Securely Erasing Password in Memory (Python)
Asked Answered
I

7

53

How do you store a password entered by the user in memory and erase it securely after it is no longer need?

To elaborate, currently we have the following code:

username = raw_input('User name: ')
password = getpass.getpass()
mail = imaplib.IMAP4(MAIL_HOST)
mail.login(username, password)

After calling the login method, what do we need to do to fill the area of memory that contains password with garbled characters so that someone cannot recover the password by doing a core dump?

There is a similar question, however it is in Java and the solution uses character arrays: How does one store password hashes securely in memory, when creating accounts?
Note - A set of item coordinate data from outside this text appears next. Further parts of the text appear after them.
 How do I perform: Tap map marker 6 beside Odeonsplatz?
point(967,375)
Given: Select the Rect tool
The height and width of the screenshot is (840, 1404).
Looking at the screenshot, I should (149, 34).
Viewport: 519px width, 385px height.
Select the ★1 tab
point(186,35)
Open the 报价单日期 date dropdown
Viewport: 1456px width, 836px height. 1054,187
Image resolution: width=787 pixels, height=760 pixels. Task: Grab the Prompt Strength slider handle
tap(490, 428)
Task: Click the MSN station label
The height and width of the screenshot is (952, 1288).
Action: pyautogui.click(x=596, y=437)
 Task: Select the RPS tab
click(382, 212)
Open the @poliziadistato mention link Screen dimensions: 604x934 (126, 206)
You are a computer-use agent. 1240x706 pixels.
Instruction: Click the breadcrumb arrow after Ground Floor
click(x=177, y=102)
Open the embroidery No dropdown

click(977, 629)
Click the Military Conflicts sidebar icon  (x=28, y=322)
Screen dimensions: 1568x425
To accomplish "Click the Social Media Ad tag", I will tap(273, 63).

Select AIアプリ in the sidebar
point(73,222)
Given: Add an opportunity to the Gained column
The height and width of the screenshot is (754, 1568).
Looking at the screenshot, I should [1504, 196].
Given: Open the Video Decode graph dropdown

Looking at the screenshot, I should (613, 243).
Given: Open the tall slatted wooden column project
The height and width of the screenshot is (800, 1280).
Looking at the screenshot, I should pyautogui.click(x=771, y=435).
Can this be done in Python?

Iyar answered 8/4, 2009 at 1:13 Comment(3)
Near the bottom of this IBM article, they talk about using a mutable data structure instead of an immutable string.Zither
The link to the IBM article in the comment above doesn't work anymore, use an archived page.Elegist
I was trying to achieve something similar and came across this : sjoerdlangkemper.nl/2016/06/09/clearing-memory-in-pythonBabs
P
56

Python doesn't have that low of a level of control over memory. Accept it, and move on. The best you can do is to del password after calling mail.login so that no references to the password string object remain. Any solution that purports to be able to do more than that is only giving you a false sense of security.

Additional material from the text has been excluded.